With the industry comes thought-leaders; it’s easy to get past what they provide but once we saw the advice T-Mech was offering to artists in preparation to releasing their singles, we reckoned it’s worth sharing with a larger audience.
And below is a guide highlighting handy tips to go by before dropping those singles.
1. Before you officially release your song, get it screened and auditioned by a trusted engineer and or quality control panel – you are willing to trust that their decisions will be best for the project. They can help you avoid some pitfalls that can turn a promising song into a bargain-bin dust-collecting coaster. Is the song too long? Does it get to the hook quick enough? Or Is it mixed for a radio release, and a hundred of other points that will make or break the track. There is nothing worse than seeing a potentially successful song miss its mark because an artist missed one or two vital issues while recording
2. Please make use of all the media avenues in your reach. For example, before you give the public your song, approach the newspapers, school newsletter, online news, and give a profile of yourself, who you are and what you do so that your audience can get connected and acquainted to your story. Please also show when you plan to release the song and any plans to further the song.
3. Take the song to radio stations and launch it there first and do a few interviews speaking on the song and then wait to witness your public response as well as watch for public demand of the song before you release it. This will also help you monitor for sales. Also, as opposed to touring, radio interviews can be done on the phone, which means you can do several interviews in a single day.
4. Audition the song at multiple shows long before you plan to drop the jam also to quick test the audience response and whether the song is worth everyone’s while. Promoting your song at a live show is much more than performing. Tell your fans that you’ll be premiering a new song, or, if you want to go all out, give substantive information about the single to charge them with anticipation. Remember, personal interactions are still extremely important in the music industry.
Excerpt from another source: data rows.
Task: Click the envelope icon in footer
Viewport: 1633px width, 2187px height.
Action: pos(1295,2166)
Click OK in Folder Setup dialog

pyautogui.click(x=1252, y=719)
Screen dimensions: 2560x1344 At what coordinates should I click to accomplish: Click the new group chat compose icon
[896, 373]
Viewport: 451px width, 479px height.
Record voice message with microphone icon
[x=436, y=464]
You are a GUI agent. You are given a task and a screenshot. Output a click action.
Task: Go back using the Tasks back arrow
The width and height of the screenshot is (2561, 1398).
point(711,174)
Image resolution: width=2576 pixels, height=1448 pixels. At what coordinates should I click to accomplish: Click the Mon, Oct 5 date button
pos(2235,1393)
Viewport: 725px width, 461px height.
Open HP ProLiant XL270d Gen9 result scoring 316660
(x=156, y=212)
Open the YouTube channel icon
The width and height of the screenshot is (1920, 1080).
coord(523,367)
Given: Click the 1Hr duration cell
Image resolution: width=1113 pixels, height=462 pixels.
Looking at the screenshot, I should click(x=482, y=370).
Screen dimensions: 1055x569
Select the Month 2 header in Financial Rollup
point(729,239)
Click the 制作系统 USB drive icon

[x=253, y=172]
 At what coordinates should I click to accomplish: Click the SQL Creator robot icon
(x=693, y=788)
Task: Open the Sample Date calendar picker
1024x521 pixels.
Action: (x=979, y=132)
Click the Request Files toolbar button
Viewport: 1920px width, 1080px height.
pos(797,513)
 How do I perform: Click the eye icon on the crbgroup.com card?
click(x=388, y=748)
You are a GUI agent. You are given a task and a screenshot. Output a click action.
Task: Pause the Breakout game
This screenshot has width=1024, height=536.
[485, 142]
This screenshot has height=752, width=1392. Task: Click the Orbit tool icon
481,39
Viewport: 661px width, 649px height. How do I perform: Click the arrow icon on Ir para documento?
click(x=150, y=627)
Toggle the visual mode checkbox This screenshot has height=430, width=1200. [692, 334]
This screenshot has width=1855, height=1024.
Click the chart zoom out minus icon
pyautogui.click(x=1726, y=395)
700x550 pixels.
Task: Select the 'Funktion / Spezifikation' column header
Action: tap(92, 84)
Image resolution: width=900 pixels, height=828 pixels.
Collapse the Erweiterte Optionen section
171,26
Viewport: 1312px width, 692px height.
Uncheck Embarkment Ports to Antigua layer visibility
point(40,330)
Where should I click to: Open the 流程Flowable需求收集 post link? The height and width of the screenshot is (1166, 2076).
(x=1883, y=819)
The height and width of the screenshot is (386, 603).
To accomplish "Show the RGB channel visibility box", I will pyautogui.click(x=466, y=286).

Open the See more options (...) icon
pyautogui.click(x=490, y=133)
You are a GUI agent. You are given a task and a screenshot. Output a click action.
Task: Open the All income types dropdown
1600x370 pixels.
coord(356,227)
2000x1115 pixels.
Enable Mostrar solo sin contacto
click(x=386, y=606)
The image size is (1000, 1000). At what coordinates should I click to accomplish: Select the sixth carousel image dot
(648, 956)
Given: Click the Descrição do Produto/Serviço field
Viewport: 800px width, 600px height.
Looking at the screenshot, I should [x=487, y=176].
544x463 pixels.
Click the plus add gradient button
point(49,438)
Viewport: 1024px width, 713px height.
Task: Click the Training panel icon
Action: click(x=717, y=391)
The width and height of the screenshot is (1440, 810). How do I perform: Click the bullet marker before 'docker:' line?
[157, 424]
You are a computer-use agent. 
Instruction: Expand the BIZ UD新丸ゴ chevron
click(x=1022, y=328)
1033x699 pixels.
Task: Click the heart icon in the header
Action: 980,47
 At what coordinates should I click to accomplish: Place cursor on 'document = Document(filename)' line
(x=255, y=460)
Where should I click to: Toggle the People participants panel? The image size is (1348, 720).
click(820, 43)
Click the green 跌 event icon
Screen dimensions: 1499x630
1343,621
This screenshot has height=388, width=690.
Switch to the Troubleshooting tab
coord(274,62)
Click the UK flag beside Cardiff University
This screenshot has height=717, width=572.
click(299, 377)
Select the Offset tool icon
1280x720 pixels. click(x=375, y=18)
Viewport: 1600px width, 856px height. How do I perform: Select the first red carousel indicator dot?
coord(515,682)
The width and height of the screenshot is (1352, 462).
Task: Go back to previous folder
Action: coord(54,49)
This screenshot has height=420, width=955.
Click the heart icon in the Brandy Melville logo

5. When finally releasing the song package it well, good artwork, small enough to download quickly and audible and clear enough to be played anywhere at any time without data breaking apart. Create an artist page where people can frequent your page to collect your material. Give your audience a heads up and a countdown to when you will drop the song.
According to NewArtistmodel.com, social media is not a straight-up marketing platform. It’s really a catalyst for conversation and word-of-mouth marketing. About 80% of your posts should be funny, conversational, and interesting, leaving about 20% for promotional material.
That’s not to say that the conversational posts can’t be promotional! You just need to know how to frame the content in interesting ways. For example, if you’re in the studio recording, try sprinkling little updates on social media. Tell a story about your studio experience that day, share a photo of the mix, or post a short teaser of the song.
6. Enjoy building relationships between yourself and your listeners. Remember your task as an artist and your manager is to build awareness. Brand awareness to be exact. Focus on you circle of fans, what they want from you, and how your message can strengthen what you’ve developed with your community of fans.